First if you can't see a reason to buy them then you shouldn't but they are different colors. Not sure it matters to much, Rizheng just wants to keep telling me why there blanks are out of stock. Not tell me what they are going to do to get them in stock. I finally lost it with them today. I asked if they are in the business of selling blanks or just posting pictures of them? There stock has been 50% out of stock since December so I think buying them is only a wish. Reports from the people I sent samples to are that these turn a lot like Alumilite, so they are really nice to turn. I have a few blanks but have not turned a pen yet.


----------



## Daniel (Feb 15, 2008)

The latest e-mail from Rizheng said they are gong to try and have there blank selection restocked in 30 days. So we will see.


----------



## sbell111 (Feb 15, 2008)

I like their blanks and was pleased with their service.

I would be interested in the following:

Blanks:
RZ-BS20
RZ-BS21
RZ-BS23
RZ-HB1
RZ-HB3
RZ-HB5B
RZ-HB6
RZ-TM9
RZ-TM12
RZ-TM38
RZ-TM39
RZ-TM44
RZ-PY07

Rods:
RZ-BS1
RZ-BS2
RZ-BS20
RZ-HB6
RZ-TB41
RZ-TM10
RZ-TM12
RZ-TM44

I'd be interested in five each.


----------



## bradbn4 (Feb 15, 2008)

I just did a larger order on the other pen blank deal - but this is what I would consider.  I would love to get my hands on some of the black, steel blue color blanks to see how they look on a pen.


RZ-hb5b black, white (Square)
rz-jc08 yellow, blue
rbs02 - baby pink, white
rz-ds26 - black
rz-tm10 black, steel blue


Bradbn4 - Having fun in Colorado


----------



## Daniel (Feb 15, 2008)

Brad, thanks for listing. there is not obligation in participating in this. This is strictly to try and give Rizheng some idea what will be most popular with this group. I told them I thought they should already have an idea what is popular if they keep any sort of track on there sales.


----------



## follow3 (Feb 20, 2008)

Hey Daniel,

Sorry I didn't see this sooner...I have been a bit busy LOL.

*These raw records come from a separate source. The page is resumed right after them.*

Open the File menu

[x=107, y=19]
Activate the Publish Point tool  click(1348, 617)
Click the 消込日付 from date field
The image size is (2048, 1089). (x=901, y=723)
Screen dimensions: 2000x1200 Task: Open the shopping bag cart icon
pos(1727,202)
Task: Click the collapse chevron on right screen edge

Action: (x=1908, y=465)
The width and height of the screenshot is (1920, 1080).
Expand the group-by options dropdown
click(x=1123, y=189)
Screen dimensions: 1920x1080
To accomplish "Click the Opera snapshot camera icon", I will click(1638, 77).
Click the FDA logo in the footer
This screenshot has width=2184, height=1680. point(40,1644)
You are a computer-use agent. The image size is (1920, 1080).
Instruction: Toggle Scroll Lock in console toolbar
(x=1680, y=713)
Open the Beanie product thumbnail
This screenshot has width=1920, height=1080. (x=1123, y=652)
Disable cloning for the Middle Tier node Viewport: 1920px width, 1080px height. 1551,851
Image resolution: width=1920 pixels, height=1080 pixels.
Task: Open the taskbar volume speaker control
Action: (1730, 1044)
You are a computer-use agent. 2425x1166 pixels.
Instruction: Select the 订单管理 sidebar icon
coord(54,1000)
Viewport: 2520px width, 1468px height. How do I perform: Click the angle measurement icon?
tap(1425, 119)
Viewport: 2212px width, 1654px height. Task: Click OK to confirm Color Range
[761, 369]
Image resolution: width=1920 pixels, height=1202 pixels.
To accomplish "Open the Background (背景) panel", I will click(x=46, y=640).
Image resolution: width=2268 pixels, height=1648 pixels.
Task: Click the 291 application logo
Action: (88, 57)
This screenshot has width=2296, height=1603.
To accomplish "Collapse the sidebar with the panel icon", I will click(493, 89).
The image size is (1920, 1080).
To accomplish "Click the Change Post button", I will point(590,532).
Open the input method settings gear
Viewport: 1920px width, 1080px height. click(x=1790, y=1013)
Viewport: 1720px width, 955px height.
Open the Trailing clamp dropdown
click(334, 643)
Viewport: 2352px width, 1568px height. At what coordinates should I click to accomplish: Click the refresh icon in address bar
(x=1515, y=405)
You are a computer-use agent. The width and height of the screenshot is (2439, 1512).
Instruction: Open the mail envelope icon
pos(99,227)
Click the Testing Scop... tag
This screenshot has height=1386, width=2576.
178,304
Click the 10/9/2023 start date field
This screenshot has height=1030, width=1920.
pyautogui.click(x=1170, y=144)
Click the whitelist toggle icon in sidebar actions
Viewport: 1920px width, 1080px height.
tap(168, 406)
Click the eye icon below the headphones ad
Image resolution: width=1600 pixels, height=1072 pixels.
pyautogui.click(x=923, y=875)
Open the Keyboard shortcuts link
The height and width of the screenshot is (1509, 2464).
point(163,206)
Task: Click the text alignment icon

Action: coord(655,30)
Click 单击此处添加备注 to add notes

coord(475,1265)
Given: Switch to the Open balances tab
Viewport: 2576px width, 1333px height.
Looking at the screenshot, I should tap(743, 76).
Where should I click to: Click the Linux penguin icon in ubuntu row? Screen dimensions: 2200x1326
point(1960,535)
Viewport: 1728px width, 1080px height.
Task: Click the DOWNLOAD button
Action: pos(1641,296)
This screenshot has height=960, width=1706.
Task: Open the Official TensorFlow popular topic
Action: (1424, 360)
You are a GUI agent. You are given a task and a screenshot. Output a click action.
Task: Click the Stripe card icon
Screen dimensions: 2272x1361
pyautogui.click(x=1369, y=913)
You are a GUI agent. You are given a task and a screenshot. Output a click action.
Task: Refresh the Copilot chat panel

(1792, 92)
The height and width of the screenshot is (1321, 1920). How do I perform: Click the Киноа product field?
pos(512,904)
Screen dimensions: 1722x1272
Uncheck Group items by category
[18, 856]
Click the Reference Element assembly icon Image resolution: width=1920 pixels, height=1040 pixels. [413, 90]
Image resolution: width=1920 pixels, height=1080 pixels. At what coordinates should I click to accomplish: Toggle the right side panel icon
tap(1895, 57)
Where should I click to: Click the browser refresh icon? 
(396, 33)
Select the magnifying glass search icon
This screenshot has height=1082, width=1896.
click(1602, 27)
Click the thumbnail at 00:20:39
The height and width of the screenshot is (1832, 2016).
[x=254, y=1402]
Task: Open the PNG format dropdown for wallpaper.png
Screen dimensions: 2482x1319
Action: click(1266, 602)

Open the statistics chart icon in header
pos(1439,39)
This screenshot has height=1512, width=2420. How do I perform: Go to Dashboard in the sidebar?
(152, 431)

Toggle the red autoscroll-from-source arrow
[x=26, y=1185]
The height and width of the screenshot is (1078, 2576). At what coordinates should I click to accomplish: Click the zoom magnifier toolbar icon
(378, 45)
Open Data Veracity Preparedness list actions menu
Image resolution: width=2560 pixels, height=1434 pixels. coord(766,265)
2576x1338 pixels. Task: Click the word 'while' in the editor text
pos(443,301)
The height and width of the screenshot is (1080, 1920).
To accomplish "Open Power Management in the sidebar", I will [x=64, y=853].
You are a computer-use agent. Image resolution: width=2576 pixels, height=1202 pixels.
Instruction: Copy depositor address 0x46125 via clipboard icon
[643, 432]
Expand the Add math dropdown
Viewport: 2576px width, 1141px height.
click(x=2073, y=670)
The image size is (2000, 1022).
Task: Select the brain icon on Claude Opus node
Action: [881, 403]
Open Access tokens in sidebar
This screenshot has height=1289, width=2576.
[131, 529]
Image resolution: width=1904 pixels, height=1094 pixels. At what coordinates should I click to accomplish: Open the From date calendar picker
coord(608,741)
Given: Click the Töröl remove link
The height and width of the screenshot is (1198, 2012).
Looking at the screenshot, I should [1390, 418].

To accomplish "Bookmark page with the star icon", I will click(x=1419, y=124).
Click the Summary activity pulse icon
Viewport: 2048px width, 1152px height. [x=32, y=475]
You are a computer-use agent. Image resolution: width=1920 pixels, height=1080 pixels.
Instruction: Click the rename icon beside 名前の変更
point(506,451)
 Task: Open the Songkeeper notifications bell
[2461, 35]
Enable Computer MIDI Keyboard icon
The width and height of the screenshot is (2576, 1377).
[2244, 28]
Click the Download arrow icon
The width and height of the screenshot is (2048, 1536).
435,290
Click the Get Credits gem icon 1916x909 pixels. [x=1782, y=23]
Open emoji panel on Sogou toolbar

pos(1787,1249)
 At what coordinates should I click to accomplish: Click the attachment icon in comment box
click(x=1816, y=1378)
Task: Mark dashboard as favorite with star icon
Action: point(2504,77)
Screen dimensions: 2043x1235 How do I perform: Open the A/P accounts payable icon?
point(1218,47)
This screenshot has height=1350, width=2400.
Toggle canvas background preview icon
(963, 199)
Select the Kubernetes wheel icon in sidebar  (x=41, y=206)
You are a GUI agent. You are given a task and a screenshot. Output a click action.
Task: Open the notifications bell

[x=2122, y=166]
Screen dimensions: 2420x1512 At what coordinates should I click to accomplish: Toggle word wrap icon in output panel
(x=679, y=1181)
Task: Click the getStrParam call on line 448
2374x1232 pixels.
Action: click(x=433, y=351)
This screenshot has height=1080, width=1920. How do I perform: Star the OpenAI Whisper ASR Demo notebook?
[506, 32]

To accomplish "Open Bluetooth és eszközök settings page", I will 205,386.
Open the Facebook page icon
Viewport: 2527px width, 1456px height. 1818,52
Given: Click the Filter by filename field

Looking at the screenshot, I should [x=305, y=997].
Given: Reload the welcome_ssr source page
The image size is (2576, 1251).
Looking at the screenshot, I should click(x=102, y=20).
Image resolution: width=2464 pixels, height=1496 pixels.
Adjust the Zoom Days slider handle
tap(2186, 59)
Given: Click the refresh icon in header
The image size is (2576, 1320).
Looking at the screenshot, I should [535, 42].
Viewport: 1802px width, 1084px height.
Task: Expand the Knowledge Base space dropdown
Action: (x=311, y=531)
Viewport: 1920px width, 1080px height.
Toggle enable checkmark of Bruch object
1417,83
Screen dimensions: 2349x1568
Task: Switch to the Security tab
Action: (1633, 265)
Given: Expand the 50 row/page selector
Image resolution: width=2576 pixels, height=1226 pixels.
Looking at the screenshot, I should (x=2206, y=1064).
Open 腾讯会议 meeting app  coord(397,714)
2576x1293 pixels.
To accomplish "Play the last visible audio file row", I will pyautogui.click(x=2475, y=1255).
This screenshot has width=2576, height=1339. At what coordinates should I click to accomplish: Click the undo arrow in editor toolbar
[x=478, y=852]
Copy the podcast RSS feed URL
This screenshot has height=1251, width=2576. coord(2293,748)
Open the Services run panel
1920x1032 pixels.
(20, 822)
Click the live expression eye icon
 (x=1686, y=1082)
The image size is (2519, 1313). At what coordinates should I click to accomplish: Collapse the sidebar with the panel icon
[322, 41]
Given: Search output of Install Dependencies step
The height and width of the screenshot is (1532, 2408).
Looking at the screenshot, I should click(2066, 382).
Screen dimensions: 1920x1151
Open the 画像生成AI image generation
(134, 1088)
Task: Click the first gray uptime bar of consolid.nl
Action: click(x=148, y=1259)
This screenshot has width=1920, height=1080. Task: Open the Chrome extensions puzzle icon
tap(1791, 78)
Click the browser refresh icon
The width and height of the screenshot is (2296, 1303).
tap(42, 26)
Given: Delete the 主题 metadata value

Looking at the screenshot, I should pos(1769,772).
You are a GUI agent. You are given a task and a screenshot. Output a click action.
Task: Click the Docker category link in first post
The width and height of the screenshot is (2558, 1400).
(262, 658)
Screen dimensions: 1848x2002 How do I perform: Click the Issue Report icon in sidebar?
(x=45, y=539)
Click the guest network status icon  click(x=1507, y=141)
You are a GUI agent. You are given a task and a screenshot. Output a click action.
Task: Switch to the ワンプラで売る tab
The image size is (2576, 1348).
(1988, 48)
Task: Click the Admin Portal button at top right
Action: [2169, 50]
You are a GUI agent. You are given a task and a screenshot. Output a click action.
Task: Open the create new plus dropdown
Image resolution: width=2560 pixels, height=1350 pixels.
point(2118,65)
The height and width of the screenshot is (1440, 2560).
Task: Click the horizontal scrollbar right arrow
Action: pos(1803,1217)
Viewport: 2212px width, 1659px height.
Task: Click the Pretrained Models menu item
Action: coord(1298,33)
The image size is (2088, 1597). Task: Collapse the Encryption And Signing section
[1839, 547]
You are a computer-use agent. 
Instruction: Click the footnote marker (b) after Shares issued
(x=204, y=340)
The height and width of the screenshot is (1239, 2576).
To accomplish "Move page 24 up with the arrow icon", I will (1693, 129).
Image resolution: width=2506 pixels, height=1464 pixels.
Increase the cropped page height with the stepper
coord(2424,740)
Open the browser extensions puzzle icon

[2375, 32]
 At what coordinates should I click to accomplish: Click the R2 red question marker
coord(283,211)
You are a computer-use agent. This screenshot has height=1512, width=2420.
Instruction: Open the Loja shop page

I like all of the rods except the plain white and black. I would be in for a few of each of the rods.

Steve


----------



## Tanner (Feb 20, 2008)

Yeah, They have some interesting blanks there.  I'll have to watch this to see if this will work out.


----------



## Jarheaded (Feb 20, 2008)

Daniel,
 I would take a couple of the:
TB39
HB3
BS16
TM10
and some of the other darker ones.


----------